There is no easy way to state it: Canada did not shine on anti-corruption matters in 2019, dropping 3 spots in Transparency International’s annual rankings. While the lack of enforcement of corruption in Canada was seen as a leading factor in this drop, Canada has tackled corruption and money laundering by announcing in early 2020 consultations across the country aimed at eventually bringing in legislation aimed at strengthening corporate transparency across the country to fight money laundering, terrorist financing and tax evasion.
These efforts are particularly crucial in light of the predictions made on the health of the global economy related to the impact of COVID-19. With some reporting that Canada is on the brink of a recession as a result of the virus, anti-corruption measures become more crucial than ever. In 2018, a Global Economic Crime Survey reported an increase in economic crime, with 55% of Canadian respondents experiencing an instance of crime within the last 24 months. The same survey reported that fraud tends to rise in times of economic turmoil, which renders it critical for companies to address their “blind spots”. With economic crime on the rise, implementing fraud prevention and detection measures that are up-to-date and which address the effects of this pandemic should be top-of-mind.
Canada drops ranks in Transparency International’s listing
In late January 2020, Transparency International (“TI“) released its annual Corruption Perceptions Index and one of the big developments was Canada’s falling from its coveted position within the top 10 of least corrupt countries in the world.

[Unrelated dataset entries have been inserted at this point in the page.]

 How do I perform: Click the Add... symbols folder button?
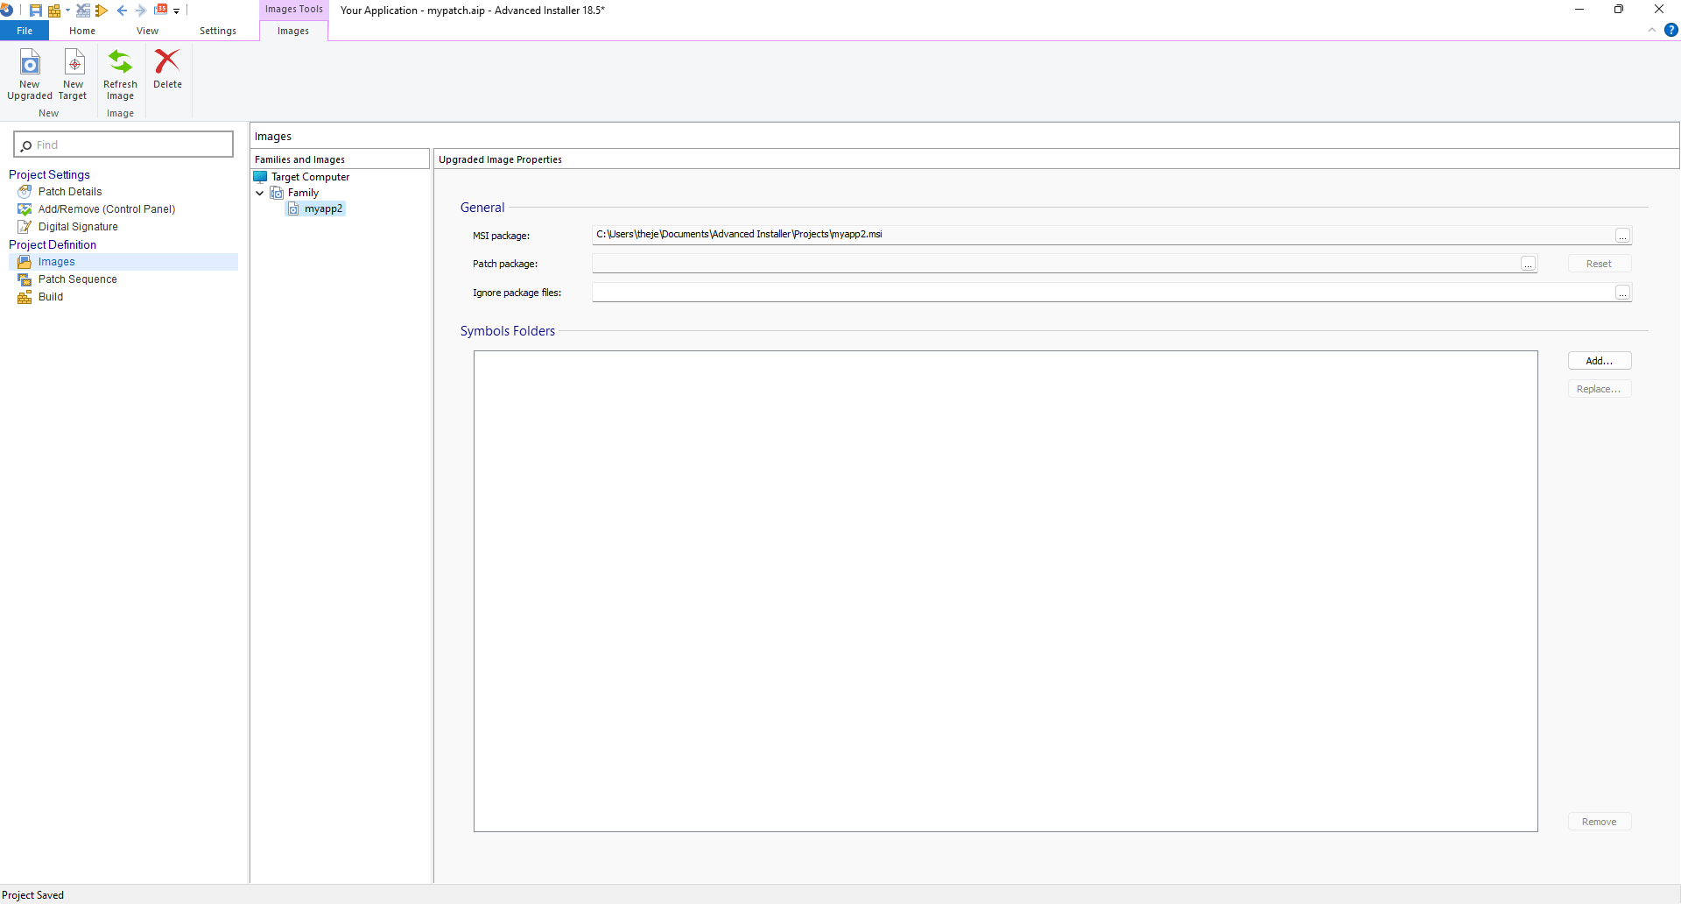point(1599,361)
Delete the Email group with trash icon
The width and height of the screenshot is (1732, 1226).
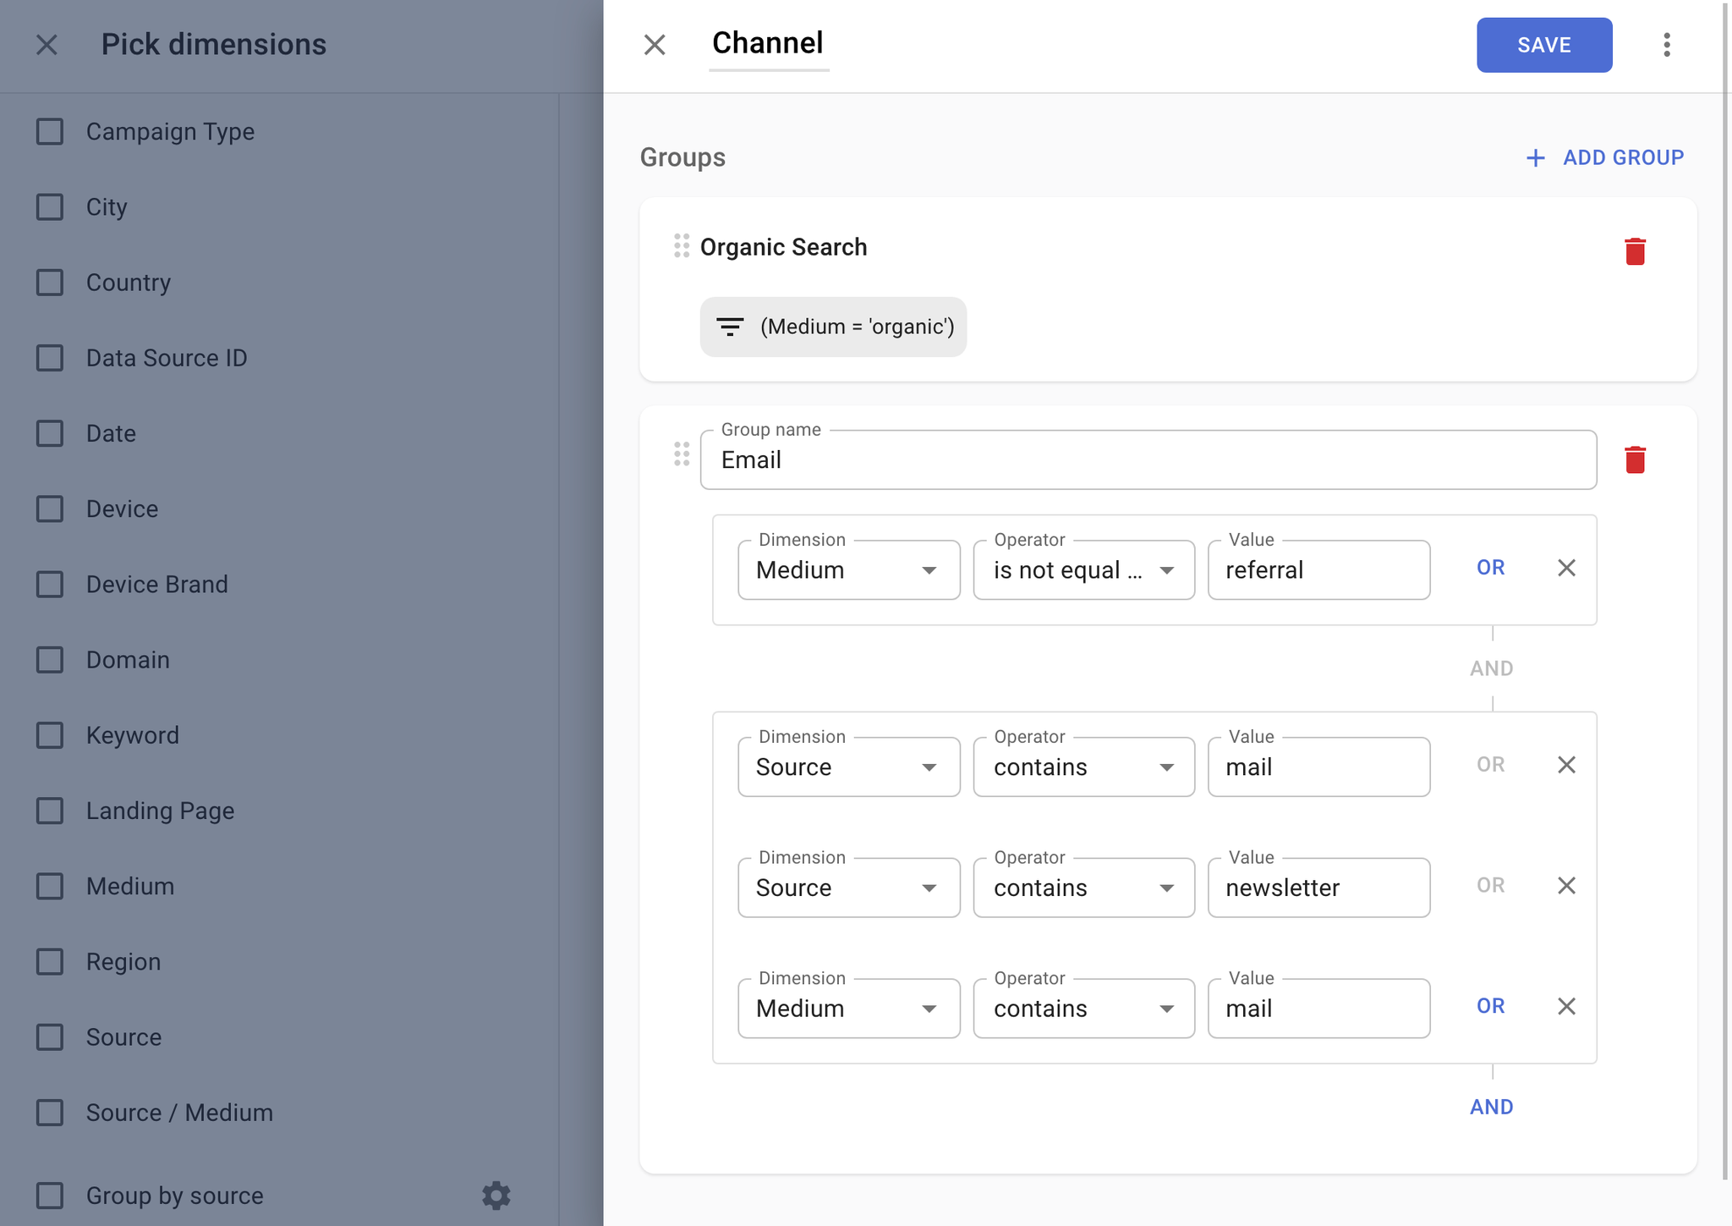(1635, 459)
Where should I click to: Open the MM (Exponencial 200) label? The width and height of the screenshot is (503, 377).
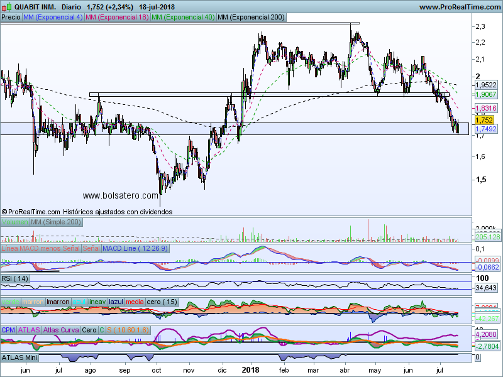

Indeed, Canada slipped four points in one year (2018 to 2019) to the number 12 position with a score of 77/100. This position leaves Canada trailing behind peers like Germany, the Netherlands, and Norway, though it is still at the top in the Americas (the US ranked 23rd and Mexico ranked 130th out of 180 countries).
Source: Transparency International, Corruption Perceptions Index 2019, online: https://www.transparency.org/cpi2019)
TI also listed Canada as a “country to watch”, due to its assessment that corruption in Canada is consistently subject to low enforcement. It its press release, TI was quoted as saying: “while on a day to day level, Canadians do not face the same demands for bribes as so many citizens of countries that fair much worse on the CPI Index, […] 2019 rattled the image of Canada as a squeaky clean country”.
Indeed, Canada has increased its international corruption notoriety in 2019 with the release of two separate government-commissioned reports on money laundering which detailed the extent of the problem in real estate, vehicles, and luxury goods in British Columbia. Referred to as the “Vancouver Model” of money laundering, the model uses casino gambling as a way for foreign and domestic criminals to launder illegitimate funds.
In addition, with deferred prosecution agreements becoming a reality for companies in Canada facing corruption allegations in 2019, the decision to prosecute – rather than proceed with negotiation of a remediation agreement – an important Canadian construction company with significant international operations remained in the headlines through much of 2019 and caused political challenges within the highest levels of government.
While overall this wasn’t a “good” year for Canada, there may be an unseen benefit to TI’s report after all: it is hoped that Canada’s 2019 ranking, which is at an all-time low, may prompt federal and provincial governments and law enforcement to take a closer look at investigations and the prosecution of corruption crimes in Canada and to make these a priority once again.